Does your company not have hundreds to thousands of backlogged tickets and bugs? Are there not different teams for different parts of the system? No triage policy for prioritizing work?
McGlockenshire
3 months ago
Well, as it happened, when I was part of a company that released software, we prioritized high-visibility bugs that users complained about often.
This is a high-visibility bug that users complain about often.
pjmlp
3 months ago
It is easy to have such hubris, when the competition at the shopping mall where most folks buy hardware is either crimpled Chromebooks and Android tablets, or overpriced Apple laptops, at least in what concerns most tier 2 and 3 countries.
It would be nice to have somethig like Asus or Dell XPS, with Ubuntu LTS fully working laptop hardware at Dixons, FNAC, Publico, Worten, Cool Blue, Saturn, Media Markt,..... but it ain't happening.
However after the netbook phase, that is yet to happen again.
riffic
3 months ago
That's actually a key point to make. To generalize, people don't install operating systems. They buy a device with some sort of operating system on it.
ranger_danger
3 months ago
IMO This has always been the solution.
Torvalds has been harping for decades "you must sell preinstalled hardware" to gain traction with Linux, but I've never seen it executed on a scale big enough to be useful.
hulitu
3 months ago
> They buy a device with some sort of operating system on it.

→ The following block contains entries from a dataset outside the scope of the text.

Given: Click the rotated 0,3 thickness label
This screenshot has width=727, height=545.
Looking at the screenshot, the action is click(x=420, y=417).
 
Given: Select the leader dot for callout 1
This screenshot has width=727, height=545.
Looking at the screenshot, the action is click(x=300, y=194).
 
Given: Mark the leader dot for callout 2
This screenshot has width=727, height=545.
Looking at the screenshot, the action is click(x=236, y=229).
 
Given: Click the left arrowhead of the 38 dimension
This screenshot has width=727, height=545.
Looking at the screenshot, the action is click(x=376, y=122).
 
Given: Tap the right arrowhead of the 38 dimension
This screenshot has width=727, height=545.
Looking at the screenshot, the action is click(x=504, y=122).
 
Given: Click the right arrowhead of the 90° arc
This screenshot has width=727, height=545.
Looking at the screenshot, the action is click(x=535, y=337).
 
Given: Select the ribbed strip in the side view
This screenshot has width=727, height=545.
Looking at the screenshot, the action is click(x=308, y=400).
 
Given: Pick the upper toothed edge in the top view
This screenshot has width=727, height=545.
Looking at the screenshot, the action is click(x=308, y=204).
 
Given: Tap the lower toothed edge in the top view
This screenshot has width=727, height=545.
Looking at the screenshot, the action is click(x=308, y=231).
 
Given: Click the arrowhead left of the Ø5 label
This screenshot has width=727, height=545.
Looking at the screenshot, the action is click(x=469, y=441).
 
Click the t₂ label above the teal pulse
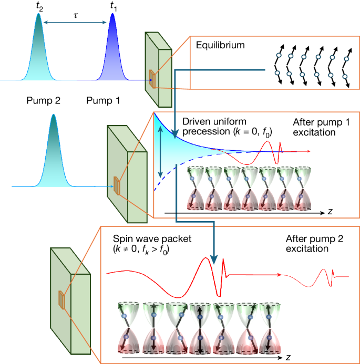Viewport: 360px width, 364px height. pyautogui.click(x=38, y=6)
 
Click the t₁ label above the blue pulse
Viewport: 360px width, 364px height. pyautogui.click(x=113, y=6)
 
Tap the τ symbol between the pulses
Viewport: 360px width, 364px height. pyautogui.click(x=76, y=16)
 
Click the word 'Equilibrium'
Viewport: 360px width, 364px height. pyautogui.click(x=220, y=45)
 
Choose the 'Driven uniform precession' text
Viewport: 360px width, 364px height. pyautogui.click(x=218, y=127)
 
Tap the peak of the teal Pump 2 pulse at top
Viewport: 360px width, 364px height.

They are force to. Try to find a computer without an OS.
ranger_danger
3 months ago
Online? Infinitely easy IMO.
delfinom
3 months ago
"Update and shutdown" always worked for me in Windows 10 :shrug:
Probably race condition galore that was hard to repro.
medwards666
3 months ago
No, the truth of the matter is they needed Copilot in there to analyse and identify the bug for them. And then write the code to fix it...
noir_lord
3 months ago
> Typical Microsoft hubris.
That hubris combined with a whole bunch of decisions I resent/actively dislike and the hassle to opt out of things I never asked for is why for the first time since the late 80's I don't have any Microsoft OS's on any of my PC's.
I only used windows 11 for gaming and I don't really do that much anymore - I may have a look at steam/proton but not really in any hurry either.
90-95% of my computing life was spent inside Linux anyway.